The collision and upheaval within language in Bergvall’s work reflect the control and openness that can also be read as sexual ecstasy and sexual violence. The contributions of each show up again in Alisoun Sings, but the anonymization, the distant and scattered sense of voice, is now Alisoun’s, and it too is a force of power, this time one that overcomes: “Th animal’s in me, thinking groing learning pumping ma bumcheeks to breastbuns mental concentrate much improved. Soon can chillax ma efforts, soften up wid ointments, get ywaxed all over, mead and prepare for all those what will be precious, nodout make me trouly” (from “Yoni”). Sexuality, in its many forms, is informed by history and system, and feels focused, reflective, and spiritually mature in this volume; the self-awareness and other-awareness in the context of all womanhood is clear. It is no surprise that one of the most profound moments of intimacy include Bergvall’s fascination with the heart (see the quotation at the beginning of this review) and her concern of love between women: “What is the naked truth of what it means to love and be loved, way inside and beyond genders, why to release and be released in such a way.”

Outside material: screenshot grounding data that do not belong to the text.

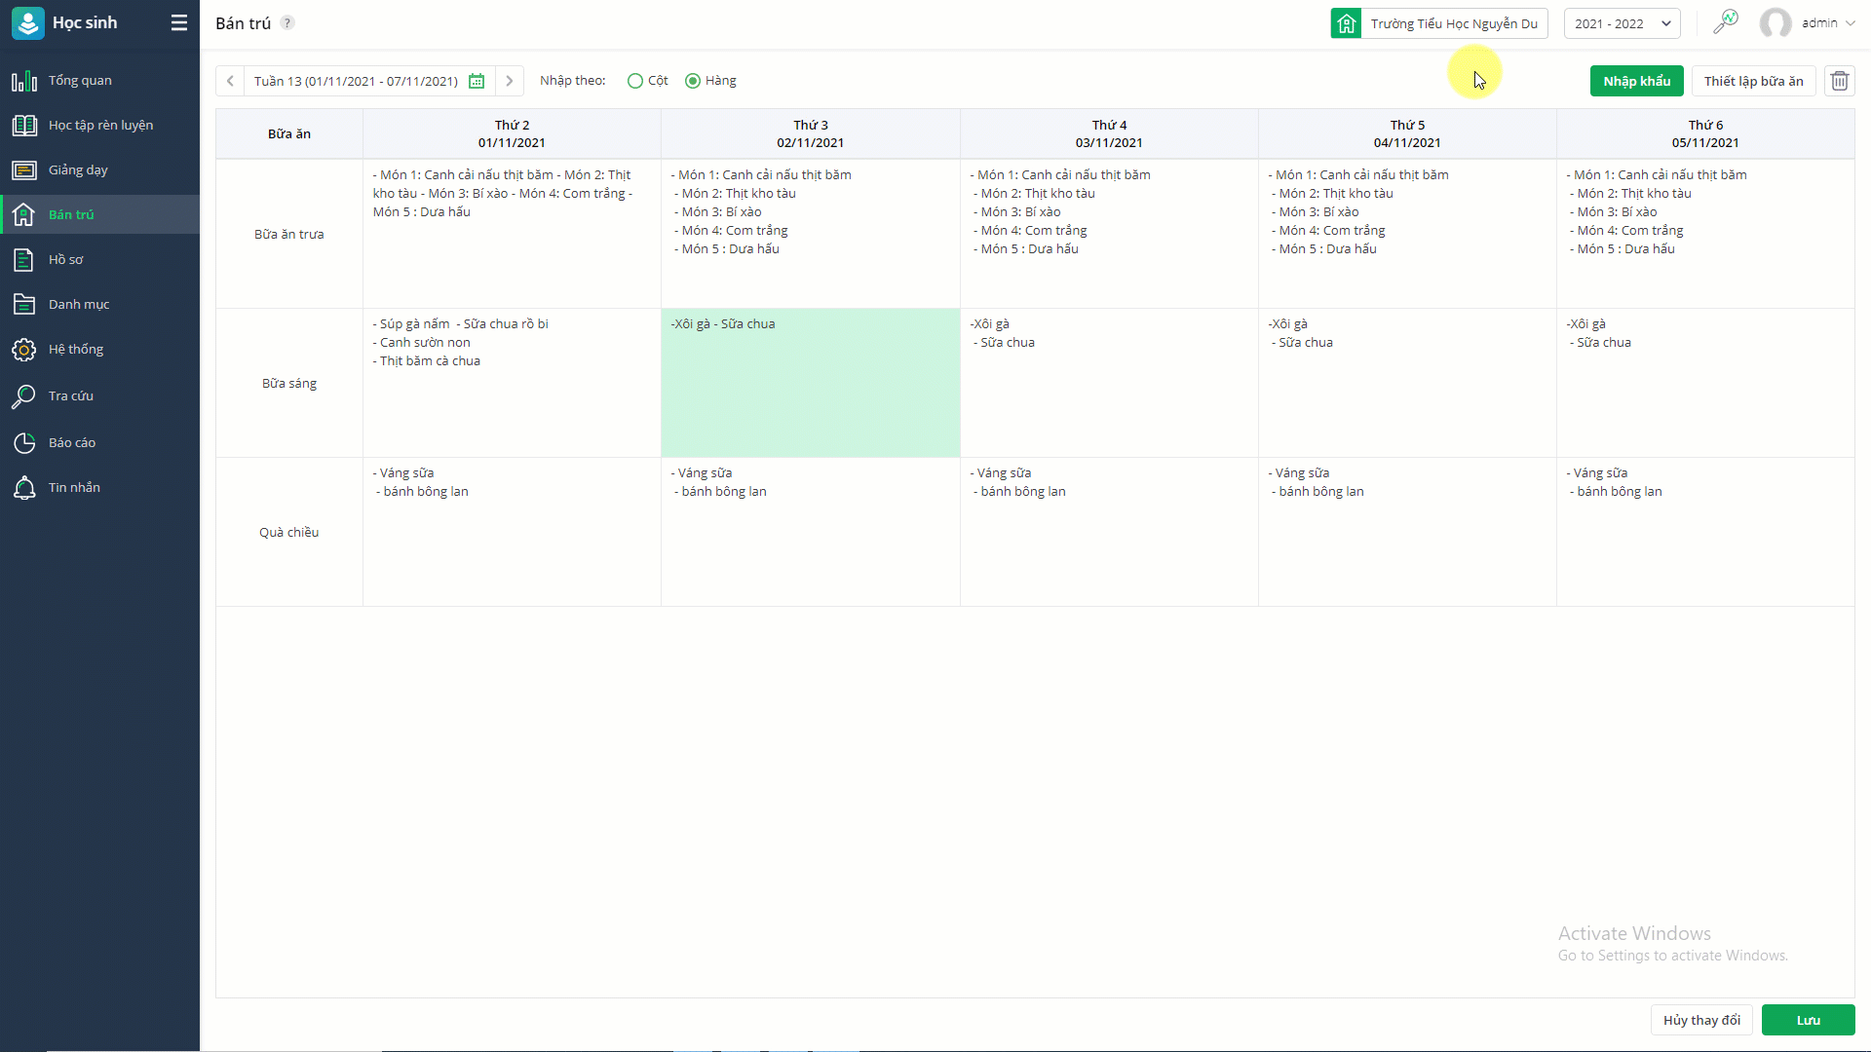Image resolution: width=1871 pixels, height=1052 pixels.
Task: Click the hamburger menu icon
Action: (x=179, y=22)
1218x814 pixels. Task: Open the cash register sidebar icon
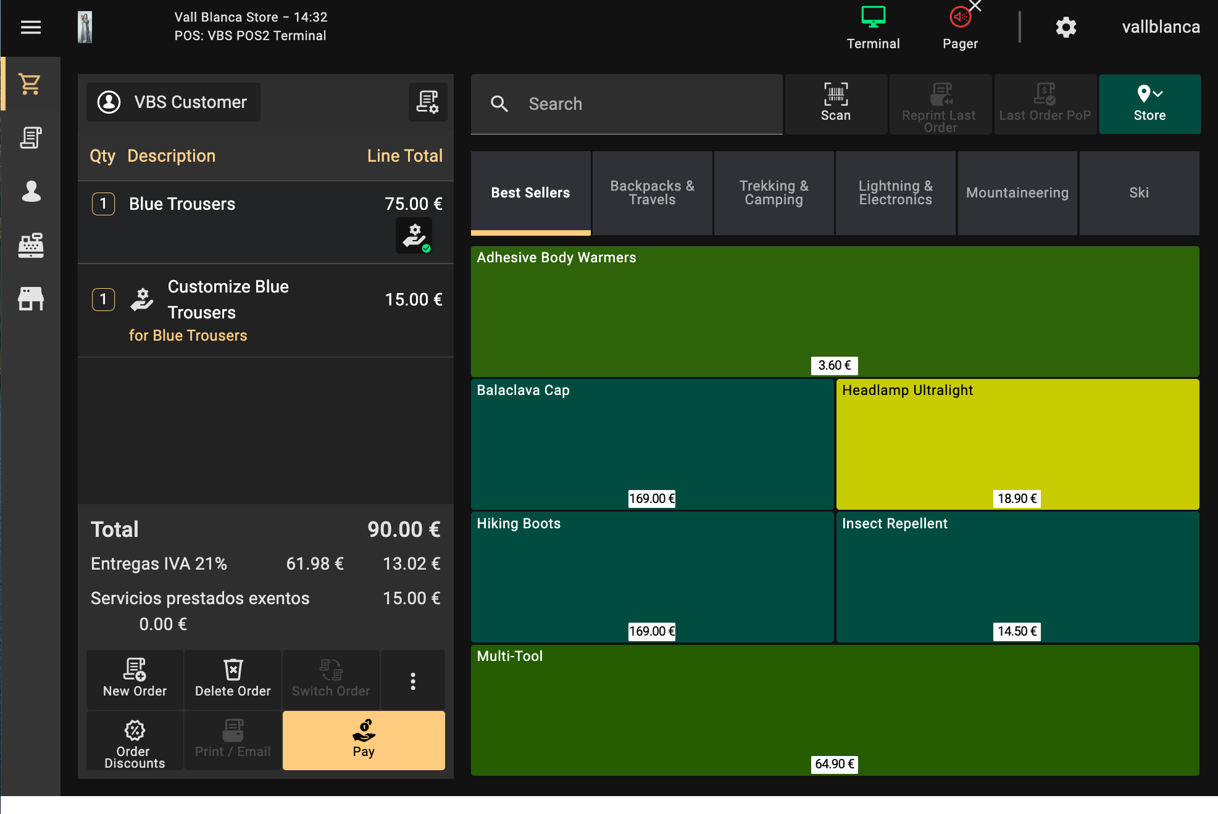click(30, 245)
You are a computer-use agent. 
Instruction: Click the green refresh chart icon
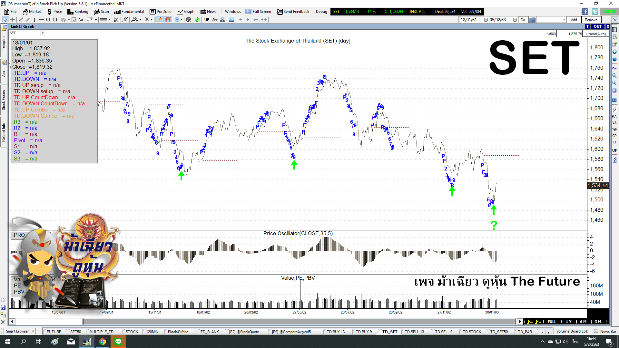click(197, 20)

Love binds, love connects. And through Bergvall’s ongoing commitments, those bindings and connections are explored thoroughly and beautifully. Closing the trilogy, finding the last poem, contains a bit of heartache, a sighing wish for Bergvall to continue. But, in fact, I won’t be surprised if that’s indeed what happens, if Bergvall finds yet another extension to this ongoing work. As Alisoun says in the book’s final poem, “The era of ma tellings nat bygone, just bigonne.” As symbol, as voice, as voices, there is much yet to read, many more moments to listen.